Avec Le Voyage à Blue Gap (POL 2011), mon sixième roman, débute un autre cycle dans lequel j’ai voulu m’éloigner du travail d’« autobiographie rapprochée » qui m’avait occupé jusqu’à présent, voyager justement vers « l’autre », les autres, tout en poursuivant mon entreprise autobiographique à travers eux, Tous ceux qui survenaient et n’étaient pas moi-même/Amenaient un à un les morceaux de moi-même, ainsi que l’écrit Guillaume Apollinaire dans Alcools. L’autre ici est un Indien Navajo, Scott, mari de Louise, la fille du narrateur. Ce dernier va leur rendre visite dans l’Ouest américain à l’heure même où, dans l’Ouest français, il vient d’apprendre que sa mère est atteinte de la maladie d’Alzheimer. Voyage d’un ouest rural vers un autre ouest rural, voyage dans la mémoire indienne, encore vive, et dans celle maternelle qui s’efface, voyage au cœur d’une famille navajo et de ses coutumes, voyage intérieur à la recherche d’une autre maison où s’abriter quand les fondations de la « maison-mère » commencent de doucement s’effondrer.

Ce voyage vers l’autre se poursuit dans mon récit suivant, Une place au milieu du monde (POL 2014), tiré d’une expérience d’atelier d’écriture menée avec des adolescents déscolarisés, en butte à d’importants problèmes psychologiques et familiaux, récit où le narrateur raconte comment il essaie de redonner une place à ces adolescents laissés sur le bord de la route et comment cet engagement lui redonne à lui aussi « une place au milieu du monde ».

Voyage encore dans Des bienfaits du jardinage (POL, 2016), récit, tiré d’une résidence d’écriture effectuée dans un hôpital psychiatrique, voyage vers des adultes, cette fois, dans la folie, qui me conduit à nouveau du côté de l’autobiographie puisque cette résidence a eu lieu au moment ou ma mère a atteint le stade final de sa maladie d’Alzheimer et sombré elle-même dans la démence. Voyage entre des vies lourdement déstabilisés, mais aussi dans la mienne, de fils, voyant sa mère s’éloigner, tentant de l’accompagner, accompagné lui-même, sans qu’ils le sachent, par ces hommes et femmes côtoyés durant ces quelques mois de résidence.

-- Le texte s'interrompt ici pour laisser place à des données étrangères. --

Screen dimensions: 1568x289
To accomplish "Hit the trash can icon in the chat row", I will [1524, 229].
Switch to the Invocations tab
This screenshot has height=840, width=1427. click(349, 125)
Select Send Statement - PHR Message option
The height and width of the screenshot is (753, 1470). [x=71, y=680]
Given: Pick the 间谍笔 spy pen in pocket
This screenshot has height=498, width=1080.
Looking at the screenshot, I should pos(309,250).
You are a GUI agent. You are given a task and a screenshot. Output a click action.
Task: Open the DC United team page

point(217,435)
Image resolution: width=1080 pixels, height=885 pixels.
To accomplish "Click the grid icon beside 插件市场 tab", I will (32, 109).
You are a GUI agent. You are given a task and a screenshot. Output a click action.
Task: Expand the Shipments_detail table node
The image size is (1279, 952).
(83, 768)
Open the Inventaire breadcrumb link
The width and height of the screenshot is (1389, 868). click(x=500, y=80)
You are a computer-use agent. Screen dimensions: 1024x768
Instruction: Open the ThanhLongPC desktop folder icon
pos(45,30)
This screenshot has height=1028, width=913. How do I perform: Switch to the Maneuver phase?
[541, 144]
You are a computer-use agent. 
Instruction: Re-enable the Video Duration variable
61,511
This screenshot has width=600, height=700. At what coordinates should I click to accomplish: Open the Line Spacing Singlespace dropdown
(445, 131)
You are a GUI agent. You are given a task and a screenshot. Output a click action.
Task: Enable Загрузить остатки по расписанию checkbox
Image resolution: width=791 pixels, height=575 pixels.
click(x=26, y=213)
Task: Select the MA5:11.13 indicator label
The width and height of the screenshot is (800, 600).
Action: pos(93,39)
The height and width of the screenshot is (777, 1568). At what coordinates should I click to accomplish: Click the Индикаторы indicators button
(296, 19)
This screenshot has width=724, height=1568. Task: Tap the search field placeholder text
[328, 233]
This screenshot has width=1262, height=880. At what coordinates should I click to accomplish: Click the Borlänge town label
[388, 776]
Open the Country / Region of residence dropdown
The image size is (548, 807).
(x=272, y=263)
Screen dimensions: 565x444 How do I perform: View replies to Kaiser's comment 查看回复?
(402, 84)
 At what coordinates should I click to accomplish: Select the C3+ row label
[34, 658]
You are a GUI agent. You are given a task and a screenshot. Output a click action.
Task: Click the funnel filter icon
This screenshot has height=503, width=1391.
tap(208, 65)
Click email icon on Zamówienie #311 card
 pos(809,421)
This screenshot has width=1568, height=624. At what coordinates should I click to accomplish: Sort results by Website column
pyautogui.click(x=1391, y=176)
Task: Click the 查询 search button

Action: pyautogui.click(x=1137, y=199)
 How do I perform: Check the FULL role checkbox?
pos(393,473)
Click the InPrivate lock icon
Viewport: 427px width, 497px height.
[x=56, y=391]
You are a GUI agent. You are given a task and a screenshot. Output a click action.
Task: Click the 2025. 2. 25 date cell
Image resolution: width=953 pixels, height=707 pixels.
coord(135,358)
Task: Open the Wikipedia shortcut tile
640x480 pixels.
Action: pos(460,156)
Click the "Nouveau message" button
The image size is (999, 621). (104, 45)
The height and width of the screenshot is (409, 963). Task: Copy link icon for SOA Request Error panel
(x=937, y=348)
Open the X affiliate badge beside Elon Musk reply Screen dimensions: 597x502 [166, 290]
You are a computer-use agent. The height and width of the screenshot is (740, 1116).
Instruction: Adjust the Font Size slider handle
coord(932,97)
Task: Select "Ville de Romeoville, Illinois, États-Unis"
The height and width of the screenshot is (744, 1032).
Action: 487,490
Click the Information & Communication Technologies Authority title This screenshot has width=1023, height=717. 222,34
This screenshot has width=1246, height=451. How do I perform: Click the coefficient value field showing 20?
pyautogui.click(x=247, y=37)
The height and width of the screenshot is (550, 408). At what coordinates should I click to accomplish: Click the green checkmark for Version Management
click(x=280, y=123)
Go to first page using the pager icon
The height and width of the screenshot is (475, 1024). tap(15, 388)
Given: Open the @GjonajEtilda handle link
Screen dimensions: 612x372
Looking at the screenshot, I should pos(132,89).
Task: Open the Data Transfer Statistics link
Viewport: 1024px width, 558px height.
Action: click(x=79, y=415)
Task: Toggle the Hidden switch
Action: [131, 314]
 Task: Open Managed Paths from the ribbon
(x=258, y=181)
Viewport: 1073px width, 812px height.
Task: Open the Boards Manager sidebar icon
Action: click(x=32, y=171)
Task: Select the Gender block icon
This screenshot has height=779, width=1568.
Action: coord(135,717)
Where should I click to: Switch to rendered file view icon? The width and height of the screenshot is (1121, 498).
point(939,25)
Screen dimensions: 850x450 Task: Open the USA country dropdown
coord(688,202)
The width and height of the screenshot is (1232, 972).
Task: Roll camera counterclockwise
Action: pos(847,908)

Voyage toujours dans Mon histoire avec Robert (POL, 2019), cette fois avec le cinéaste américain Robert Kramer rencontré en 1999 peu avant sa disparition. Voyage dans sa vie d’homme et d’artiste engagé, pour dire, via ses films, tournés le monde entier, le rêve de mes 14 ans devant les reportages diffusés à la télévision dans l’émission Cinq colonnes à la une, devenir l’un de ces hommes parcourant le monde pour en témoigner. Pour dire l’abandon de ce rêve, mais aussi sa résurgence des années plus tard, adapté au réel, via la littérature et à trois stations de métro de chez moi. Pour dire enfin que rien n’est jamais achevé, les hasards de la vie m’ayant fait à nouveau croiser il y a quelques années l’histoire de Robert dans un pays lointain.